The biggest test for the NAB is loan default cases against PML-N chief Nawaz Sharif and his brother Shahbaz Sharif being pursued by the bureau in the accountability court.
ECP’s spokesman Khursheed Alam told Dawn that the commission would ask NAB for scrutiny of elected legislators if any complaint was lodged against them. He said that at a pre-poll meeting NAB Chairman retired Admiral Fasih Bokhari had suggested to Chief Election Commissioner Fakhruddin G. Ebrahim that since scrutiny of thousands of candidates had been impossible before polls, it should be carried out after the election of some 700 candidates to the national and provincial assemblies.
“The ECP is still working on the NAB chief’s formula and if any complaint is lodged against an elected public representative it will be referred to NAB for investigation,” Mr Alam said.
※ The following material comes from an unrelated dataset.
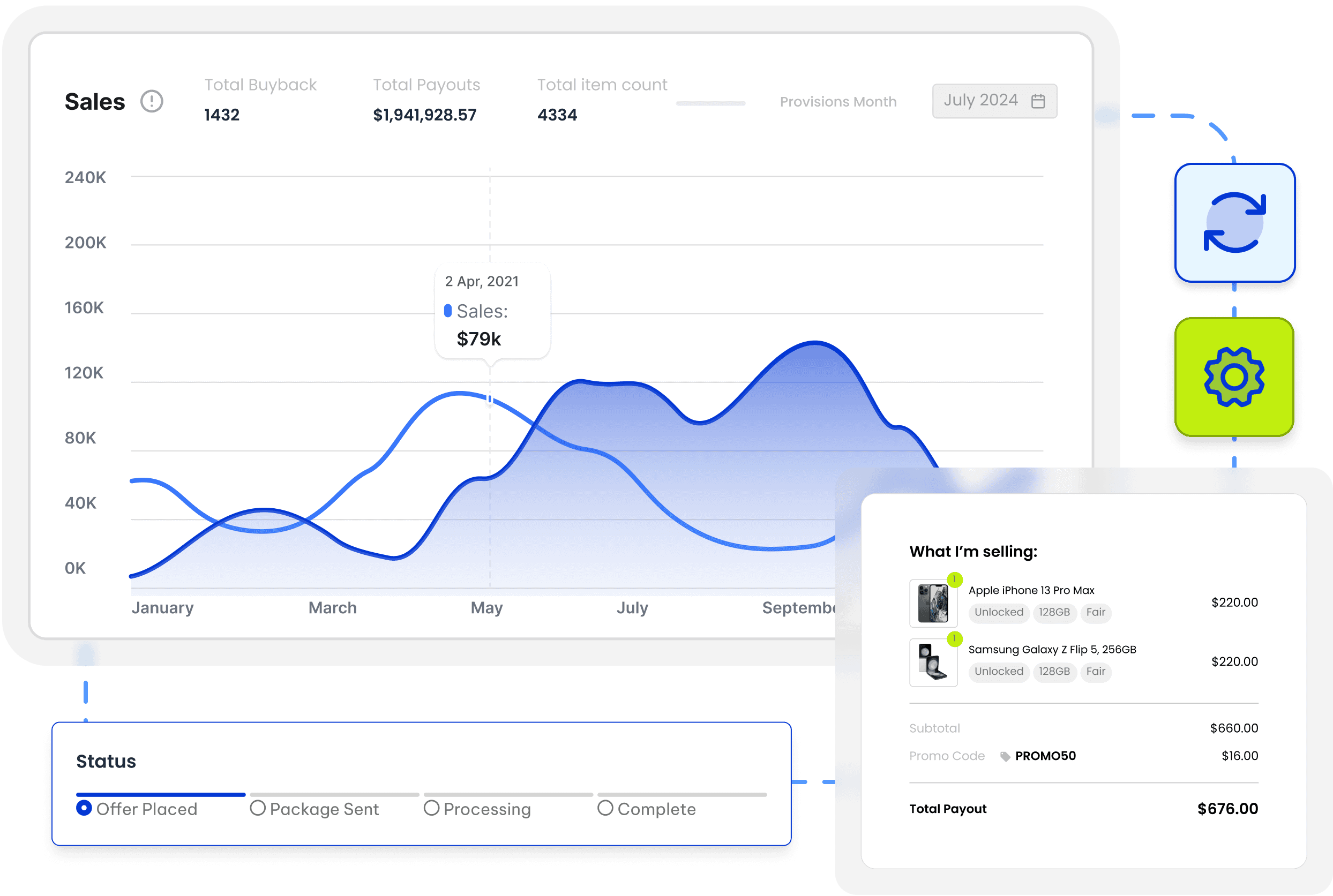
Task: Click the quantity badge on iPhone image
Action: (x=954, y=579)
He said the punishment for the elected legislators was bigger than that suggested for the candidates under election laws. “If the elected representatives are found guilty of any corruption and malpractice they are disqualified and also face imprisonment and fine under section 78 of the Representation of People’s Act, 1976,” he pointed out.
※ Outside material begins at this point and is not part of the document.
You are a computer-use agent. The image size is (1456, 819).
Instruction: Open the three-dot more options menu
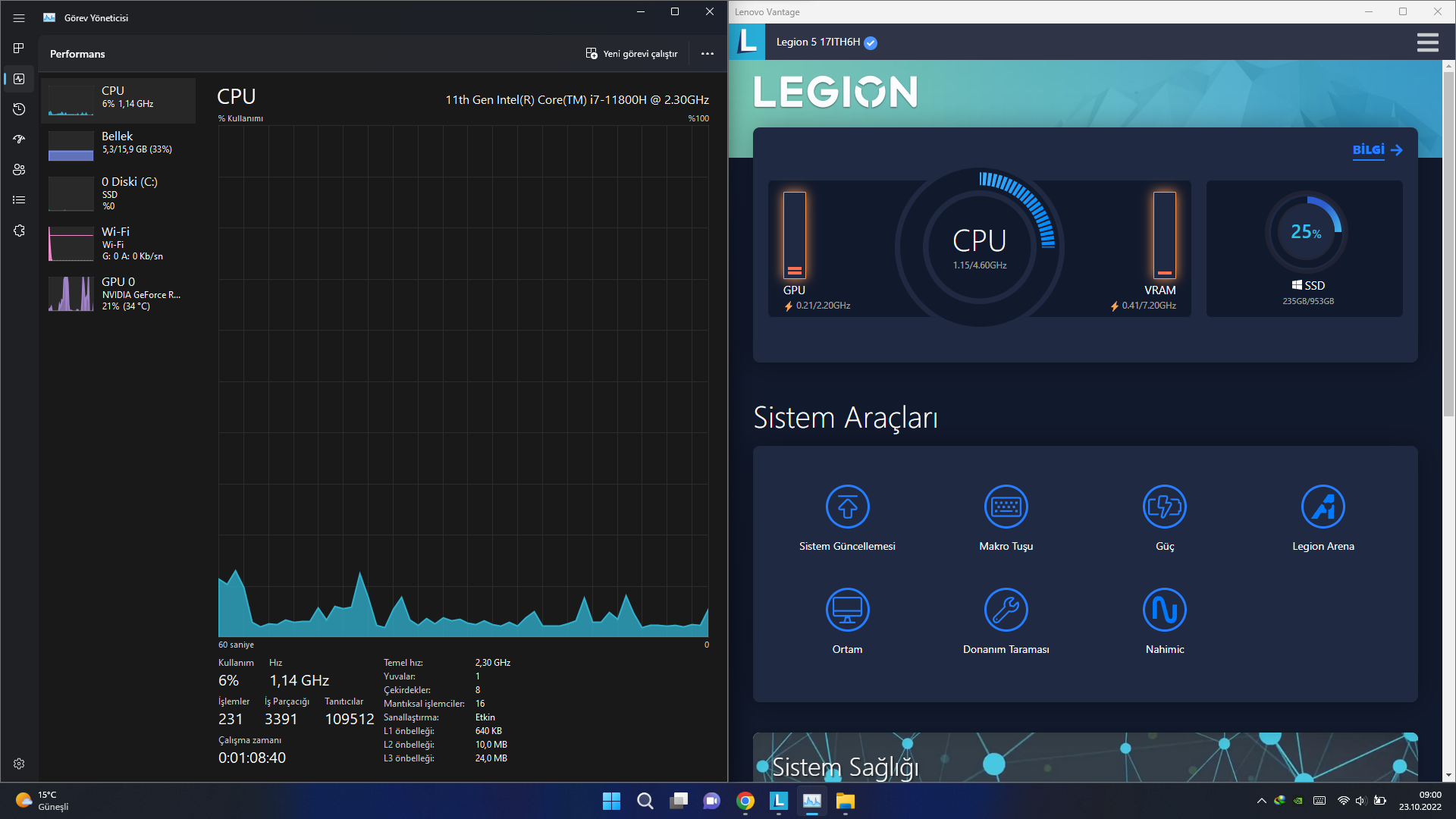pyautogui.click(x=707, y=54)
During the scrutiny of candidates, NAB had sent to the ECP the lists of bank loan defaulters and beneficiaries of written-off loans and of those who had obtained plea bargain deals which also carried the names of Sharif brothers.
The PML-N chief complained many times in the past that NAB was being used as a tool for political victimisation.
Talking to Dawn, NAB’s spokesman Ramzan Sajid said the bureau was waiting for an ECP go-ahead to carry out the scrutiny of elected representatives. “We will start scrutiny of elected candidates, check if they are defaulters of any bank loan, their conviction and even details of their assets provided to the Election Commission,” he said.
When asked about investigation into loan default cases against the Sharif brothers, Mr Sajid said the matter was sub judice and he could not comment on it.
Before the elections, NAB had suggested to the ECP that it should give up the “useless marathon exercise” of scrutiny of all candidates because it was not possible for the commission to complete the job in a week time. NAB was of the opinion that it would be easy for the commission after the elections to ascertain whether or not the winning candidates met the criteria of articles 62 and 63 of constitution, evaded taxes and defaulted on bank loans or utility dues.